#### Soal Latihan
[1] Menurut tulisan tentang NU dan bid’ah, tradisi apa saja yang membuat NU sering dituduh sebagai pelopor bid’ah?
[2] Tentukan apakah setiap pernyataan berikut sesuai dengan tulisan tentang NU dan bid’ah. Jawab ya atau tidak, lalu kutip kata-kata dalam tulisan itu yang menjadi dasarnya.
(a) Penulis tulisan itu menjabat sebagai Ketua FAHMI TAMAMI.
(b) Kelompok purifikasi membagi bid’ah menjadi bid’ah hasanah dan bid’ah dlalalah.
(c) Dalam beberapa kasus, kelompok purifikasi mengambil alih manajemen masjid.

Jumat, 24 Januari 2014

NU dan Bid’ah? Siapa Takut!

NU dan Bid’ah? Siapa Takut!

Oleh: H RPA MUjahid Ansori

Ketua FAHMI TAMAMI

(Forum Silaturahmi Ta’mir Masjid dan Musholla Indonesia)

BID’AH! Tiba-tiba kata itu populer lagi, setelah untuk beberapa tahun terkubur oleh realitas yang sungguh menyejukkan. Kemesraan yang terjalin antar umat Islam tanpa membedakan pemahaman keberagamaannya. Namun sayang, kemesraan itu kini terancam berantakan seiring dengan massifnya gerakan- gerakan yang menamakan diri sebagai kelompok purifikasi (pemurnian) agama dari bid’ah, ta- khayyul dan khurafat dalam be­berapa tahun belakangan ini. Dengan segala daya upaya tanpa mengenal waktu dan tempat mereka melakukan “intimidasi” de­ngan menuduh mereka melaku­kan bid’ah, melakukan gajuatu yang menurut mereka syirik dan sesat, bahkan ada yang melaku­kan takfir (pengkafiran). Dalam beberapa kasus mereka malah “mengambil alih” managemen masjid dan mengganti atau menghapus kegiatan masjid dengan hal-hal yang menurut mereka pal­ing benar dan murni. Tak pelak ini menimbulkan gejolak di kalangan masyarakat yang nantinya akan berpeluang memunculkan konflik.

NU adalah golongan yang selama ini sering dituduh sebagai pelopor praktik bid’ah, takhayyul dan khurofat. Ini tidak lepas dari tradisi tahlil, istighotsah, diba’ dan ziarah kubur ke makam para wali yang memang banyak diiakukan oleh warga NU. Alhasil, bagi mereka NU adalah bid’ah maker (pencipta bid’ah). Bagi mereka semua bid’ah adalah sesat. Tidak perlu ada peninjauan makna bid­’ah. Tidak perlu ada pembagian bid’ah hasanah dan dlalalah. Kullu bid’atin dlolalah. Titik! Tanpa kecuali! Mereka lupa (atau tidak tahu ?) bahwa sayyidina Umar RA pernah berkata:

نعمت البد عة هذه


(Inilah sebaik-baik bid’ah).

#### Kumpulan Materi
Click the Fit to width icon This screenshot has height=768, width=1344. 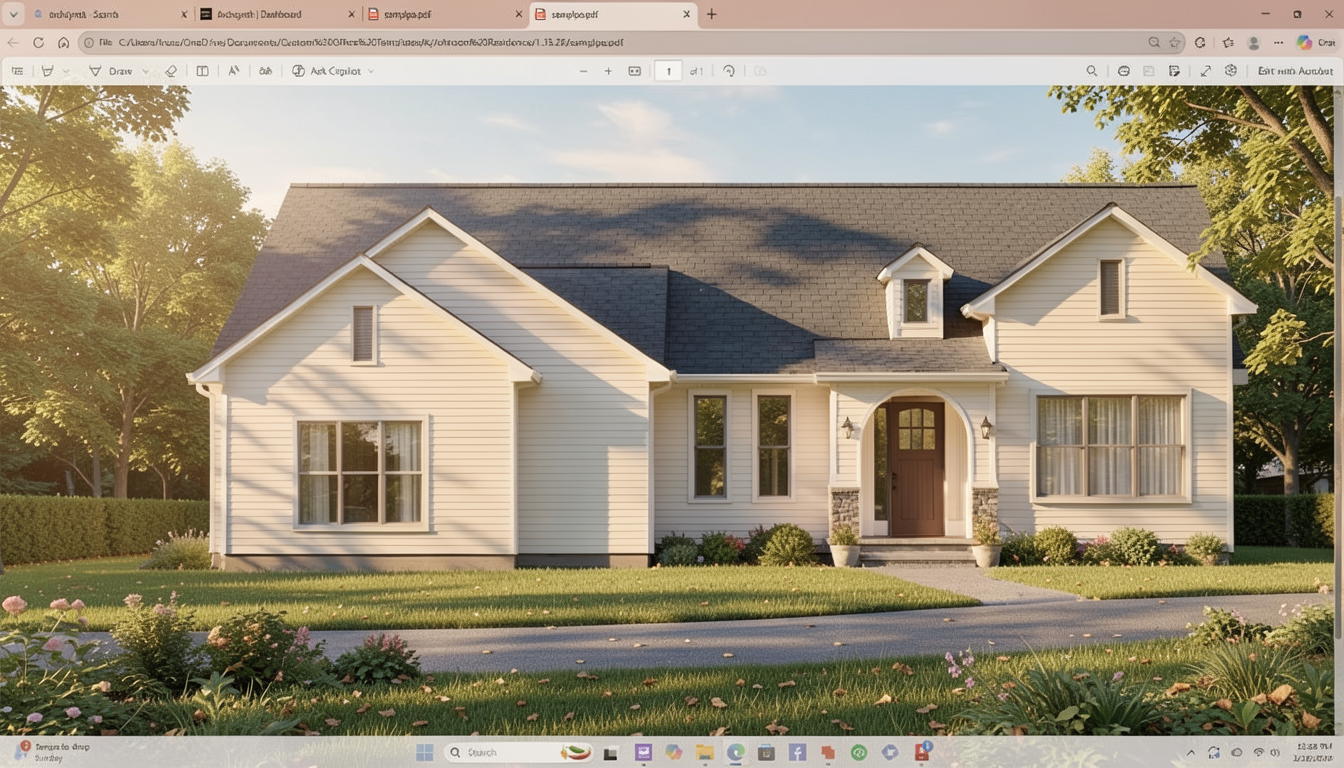tap(634, 71)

#### Kunci Jawaban
[1] Tahlil, istighotsah, diba’, dan ziarah kubur ke makam para wali.

[2]
(a) Ya: "Ketua FAHMI TAMAMI".
(b) Tidak: "Tidak perlu ada pembagian bid’ah hasanah dan dlalalah."
(c) Ya: "Dalam beberapa kasus mereka malah “mengambil alih” managemen masjid".